**Extracted records**
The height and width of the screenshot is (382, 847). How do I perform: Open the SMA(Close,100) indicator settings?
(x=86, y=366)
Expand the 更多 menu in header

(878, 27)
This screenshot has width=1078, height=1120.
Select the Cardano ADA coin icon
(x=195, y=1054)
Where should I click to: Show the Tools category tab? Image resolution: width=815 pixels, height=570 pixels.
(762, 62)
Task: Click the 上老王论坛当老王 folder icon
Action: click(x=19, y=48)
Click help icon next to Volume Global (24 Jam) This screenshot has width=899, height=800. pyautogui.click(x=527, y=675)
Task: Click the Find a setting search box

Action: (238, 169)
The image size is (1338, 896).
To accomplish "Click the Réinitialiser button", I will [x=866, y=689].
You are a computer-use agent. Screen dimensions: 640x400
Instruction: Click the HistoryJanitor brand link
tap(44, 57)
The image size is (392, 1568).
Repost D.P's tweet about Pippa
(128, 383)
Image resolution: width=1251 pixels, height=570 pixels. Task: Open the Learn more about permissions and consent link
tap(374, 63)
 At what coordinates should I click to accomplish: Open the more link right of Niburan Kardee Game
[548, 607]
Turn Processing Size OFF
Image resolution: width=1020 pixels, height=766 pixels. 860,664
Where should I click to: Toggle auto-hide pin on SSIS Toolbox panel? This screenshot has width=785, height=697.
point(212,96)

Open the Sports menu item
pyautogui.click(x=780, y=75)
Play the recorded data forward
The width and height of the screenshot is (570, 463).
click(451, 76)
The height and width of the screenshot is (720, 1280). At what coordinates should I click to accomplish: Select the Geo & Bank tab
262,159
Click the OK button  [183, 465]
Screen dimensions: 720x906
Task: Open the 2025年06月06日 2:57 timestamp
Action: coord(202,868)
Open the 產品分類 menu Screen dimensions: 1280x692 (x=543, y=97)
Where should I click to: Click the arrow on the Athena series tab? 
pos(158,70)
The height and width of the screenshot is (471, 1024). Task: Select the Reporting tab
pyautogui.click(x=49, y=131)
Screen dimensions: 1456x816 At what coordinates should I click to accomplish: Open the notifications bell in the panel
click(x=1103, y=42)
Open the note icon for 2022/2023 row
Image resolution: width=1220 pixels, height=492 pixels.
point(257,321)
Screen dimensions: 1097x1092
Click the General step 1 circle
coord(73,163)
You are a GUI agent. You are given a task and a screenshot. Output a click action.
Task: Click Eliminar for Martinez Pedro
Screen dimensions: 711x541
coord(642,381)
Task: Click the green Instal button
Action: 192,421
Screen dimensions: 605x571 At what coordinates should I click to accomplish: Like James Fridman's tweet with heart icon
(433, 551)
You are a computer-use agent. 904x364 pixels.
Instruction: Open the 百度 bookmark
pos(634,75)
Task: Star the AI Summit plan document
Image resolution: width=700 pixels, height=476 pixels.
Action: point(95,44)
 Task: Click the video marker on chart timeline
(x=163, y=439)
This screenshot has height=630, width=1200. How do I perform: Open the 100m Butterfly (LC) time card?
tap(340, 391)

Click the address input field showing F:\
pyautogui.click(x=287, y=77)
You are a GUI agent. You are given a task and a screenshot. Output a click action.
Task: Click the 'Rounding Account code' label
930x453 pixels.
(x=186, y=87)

**Brief**
Write out every line of the data that holds the word "computer".

**The answer**
You are a computer-use agent. Screen dimensions: 640x400
You are a computer-use agent. 904x364 pixels.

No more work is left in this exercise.